Debris chunks are the pieces that hurl themselves in all directions when a ship explodes. A ship that has no debris will have nothing left at all when it explodes which is really boring! I would recommend constructing full-ship-volume debris for the best explosion effects, as it means that when it explodes the ship essentially just cracks apart and drifts off, which looks much cooler than nothing or a piece here or there.

Anyway, to make debris objects ready for conversion they should be named 'debrisXX' where XX starts at 01 and can go up to 99, though typically any more than about 20 is excessive..


BlenderDebrisSetup.jpg

Example:

detail0
detail1
detail2
debris01
debris02
debris03 etc

Single-part Turrets:

All turrets should be named with the word 'turret' or 'gun' in them so FS knows to treat them differently to normal subobjects. Beyond that they can be called whatever you like, though standard practice is just 'Turret01', 'Turret02' etc.

NOTE: Many people myself included much prefer to set up turret firepoints, paths and properties in PCS2 after the conversion, where it's a bit easier and less likely to break during conversion.

To set up the firepoints of a turret in blender, you'll need to use Empties (also known as helpers). (To create an empty, just press Ctrl+A->'Empty' )
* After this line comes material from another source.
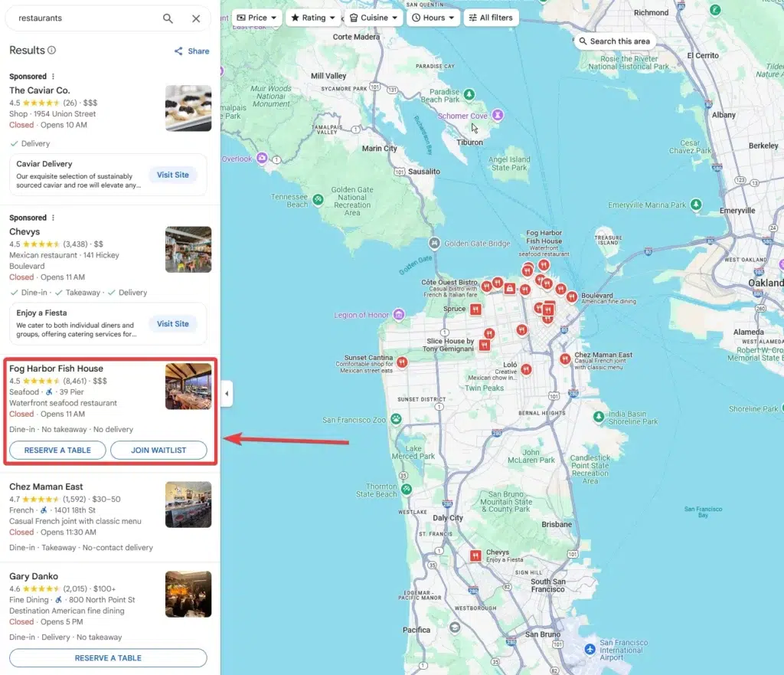The height and width of the screenshot is (675, 784).
Task: Select the San Francisco International Airport icon
Action: click(589, 649)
The basic layout for empties is to have a parent empty attached to each subobject, and then several empties attached to it for things like firepoints, path and properties, looking like this:


BlenderSinglePartTurretSetup.jpg

Example:

detail0
  |
  |-turret01
     |
     |-helper01 (NOTE: This top level empty must begin with the word 'helper' ALL NAMES ARE CASE SENSITIVE!!!!)
       |
       |-firepoints01
       |  |
       |  |-firepoint1       (NOTE: The orientation of these empties is important - the turret will fire down their Z axis)
       |  |-firepoint2
       |
       |-path07          (NOTE: path and properties are probably best left off and done in PCS2)
       |  |
       |  |-Path07-01
       |  |-Path07-02
       |
       |-properties01
          |
          |-$fov=180
          |-$name=laser_turret
          |-$special=subsystem

Multi-part (rotating) Turrets:

Multi-part turrets consist of two parts: the Base and the Arm. Since the arm needs to inherit the rotation of the base it's attached to, you need to parent it to the base (ie, select arm, base and press Ctrl+P->'Make Parent' ). Note that each turret can only have ONE arm object, but within that object you might have three separate pieces of geometry or so to form three barrels. The turret base should be parented to the LOD it is associated with - typically detail0.

As multi-part turrets need to rotate in-game, they need to have careful attention paid to where their object centres are, or they could spin right off the ship or something equally stupid looking. Place the centres at the points where each piece (arm and base) of the turret would pivot around. Turrets on the topside of the ship must face forwards while turrets on the belly must face backwards.

BlenderMultiPartTurretAxes.jpg

All turret arms must point straight up out of their base or they will not rotate correctly.

As with single part turrets, the naming must include 'turret' or 'gun' in it somewhere so FS knows to treat it differently, and standard practice is to call the base 'Turret01-base' and the arm 'Turret01-arm'. Also again it is easier to set up turret data in PCS2 after conversion (Setting the turret axis rotation MUST be done in PCS2 in the subobjects field after conversion or else your turrets won't work at all)

Setting up firepoints, paths and properties in Blender is the same as for single part turrets..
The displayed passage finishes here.